### Word and element pointing entries
□ □ □

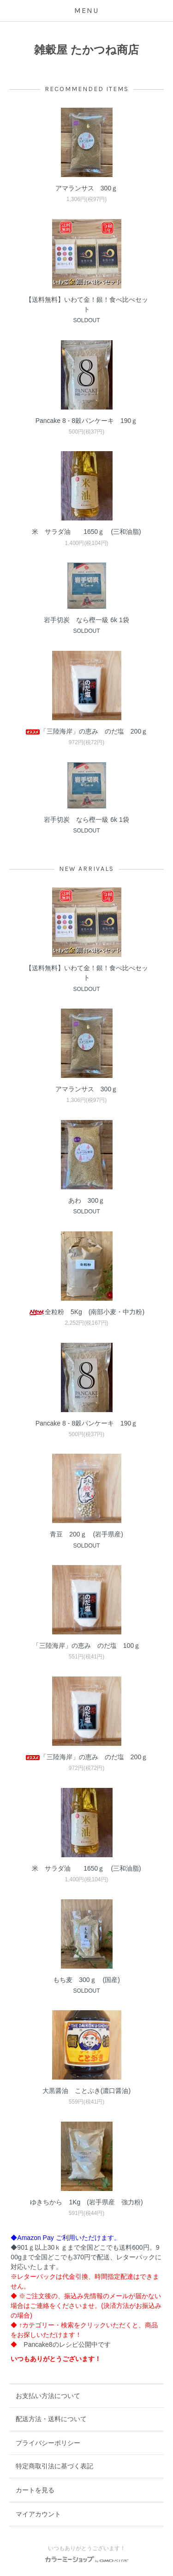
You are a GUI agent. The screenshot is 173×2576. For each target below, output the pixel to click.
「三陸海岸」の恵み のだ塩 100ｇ (90, 1645)
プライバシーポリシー (48, 2443)
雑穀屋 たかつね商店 (86, 49)
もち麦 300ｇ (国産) (86, 1979)
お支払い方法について (48, 2395)
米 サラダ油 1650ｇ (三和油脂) (86, 531)
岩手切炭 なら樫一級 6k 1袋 (89, 620)
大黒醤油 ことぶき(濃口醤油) (86, 2090)
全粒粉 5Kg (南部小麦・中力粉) (86, 1312)
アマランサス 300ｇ (86, 188)
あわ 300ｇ (86, 1200)
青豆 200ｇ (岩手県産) (86, 1534)
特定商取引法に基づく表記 (54, 2466)
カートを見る (35, 2490)
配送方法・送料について (51, 2419)
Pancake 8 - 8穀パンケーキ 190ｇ (87, 420)
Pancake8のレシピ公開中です (67, 2344)
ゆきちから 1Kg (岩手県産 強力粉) (86, 2202)
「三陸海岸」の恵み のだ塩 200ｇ (86, 731)
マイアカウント (38, 2514)
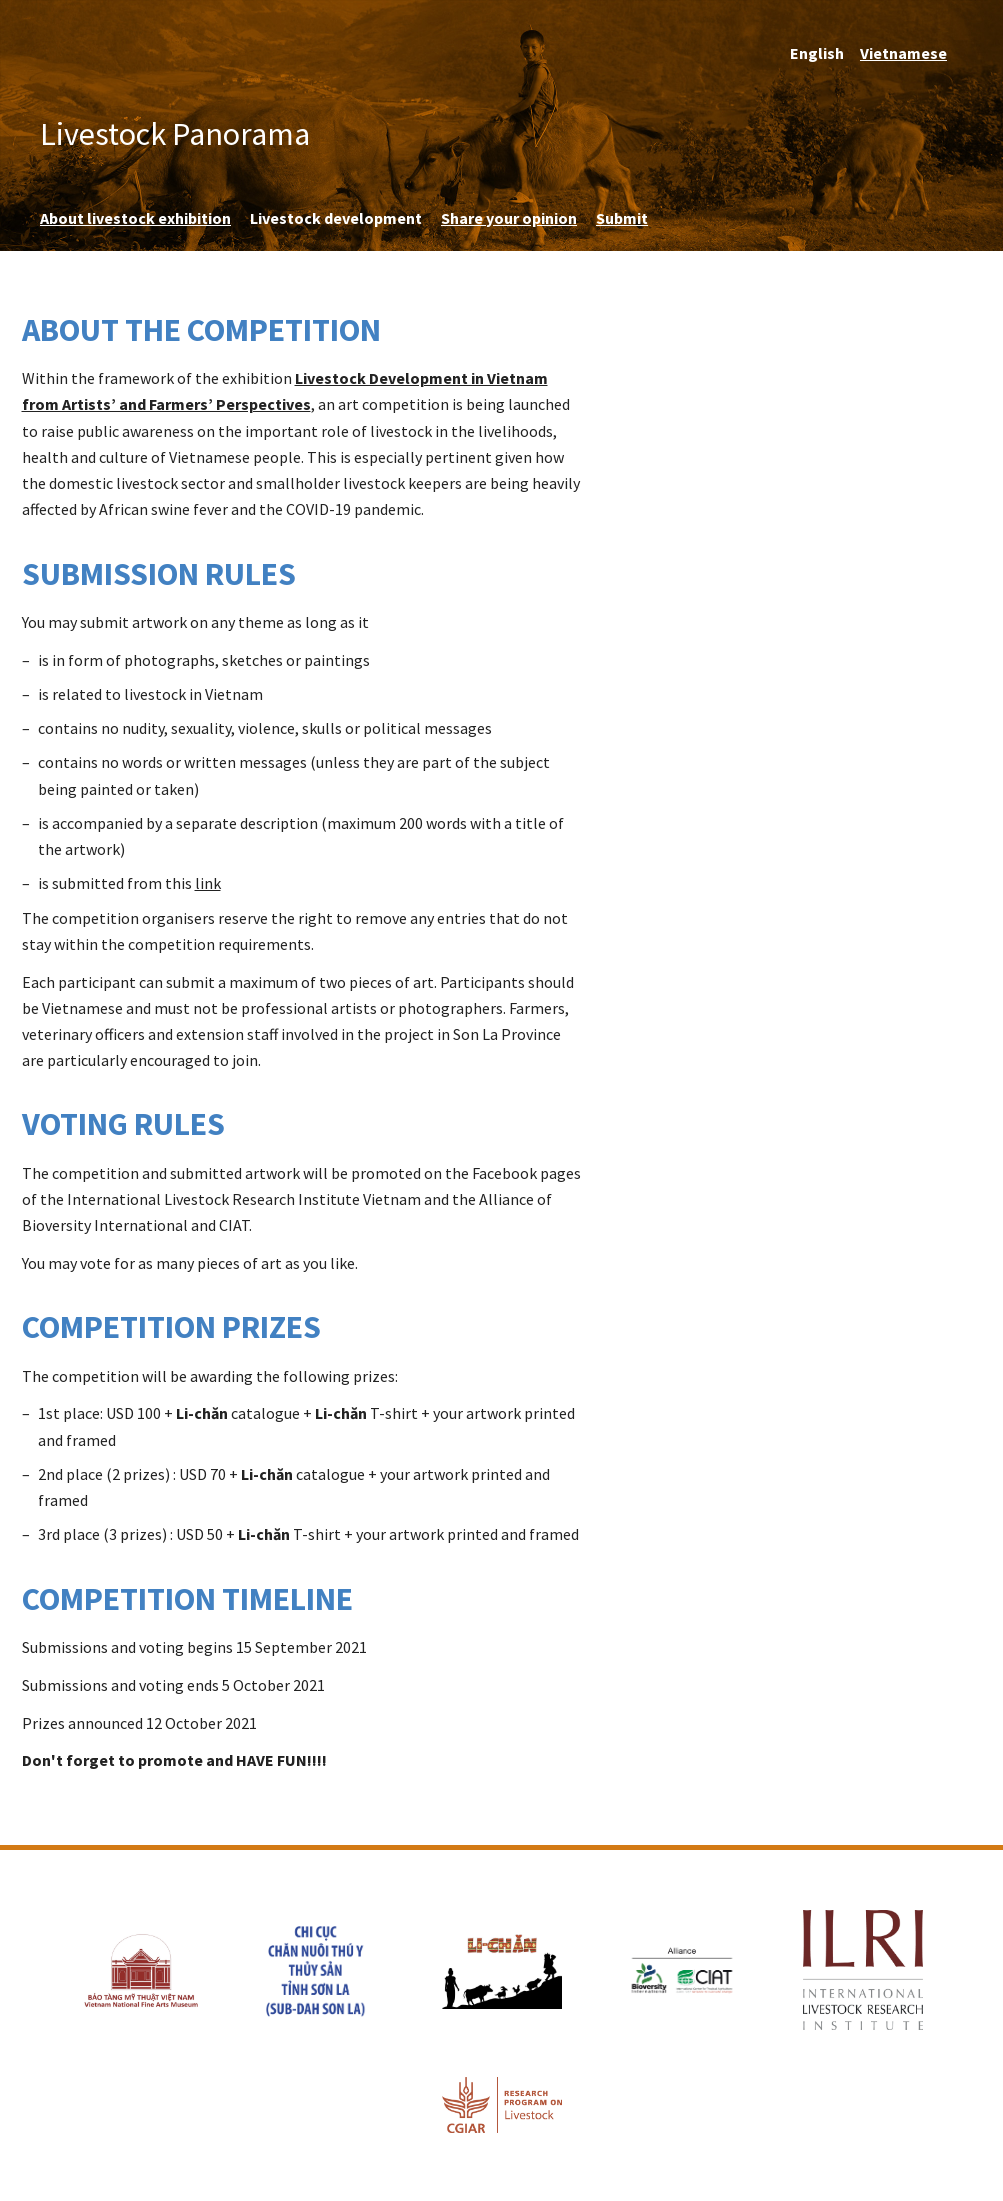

□ □ □

### Short problem
Could you write out all the records again, replacing "のだ塩" with "野田塩" and keeping everything else the same, but leaving out the pictures?

### Correct result
You are a GUI agent. The screenshot is 173×2576. For each target below, output the pixel to click.
「三陸海岸」の恵み 野田塩 100ｇ (90, 1645)
プライバシーポリシー (48, 2443)
雑穀屋 たかつね商店 (86, 49)
もち麦 300ｇ (国産) (86, 1979)
お支払い方法について (48, 2395)
米 サラダ油 1650ｇ (三和油脂) (86, 531)
岩手切炭 なら樫一級 6k 1袋 (89, 620)
大黒醤油 ことぶき(濃口醤油) (86, 2090)
全粒粉 5Kg (南部小麦・中力粉) (86, 1312)
アマランサス 300ｇ (86, 188)
あわ 300ｇ (86, 1200)
青豆 200ｇ (岩手県産) (86, 1534)
特定商取引法に基づく表記 (54, 2466)
カートを見る (35, 2490)
配送方法・送料について (51, 2419)
Pancake 8 - 8穀パンケーキ 190ｇ (87, 420)
Pancake8のレシピ公開中です (67, 2344)
ゆきちから 1Kg (岩手県産 強力粉) (86, 2202)
「三陸海岸」の恵み 野田塩 200ｇ (86, 731)
マイアカウント (38, 2514)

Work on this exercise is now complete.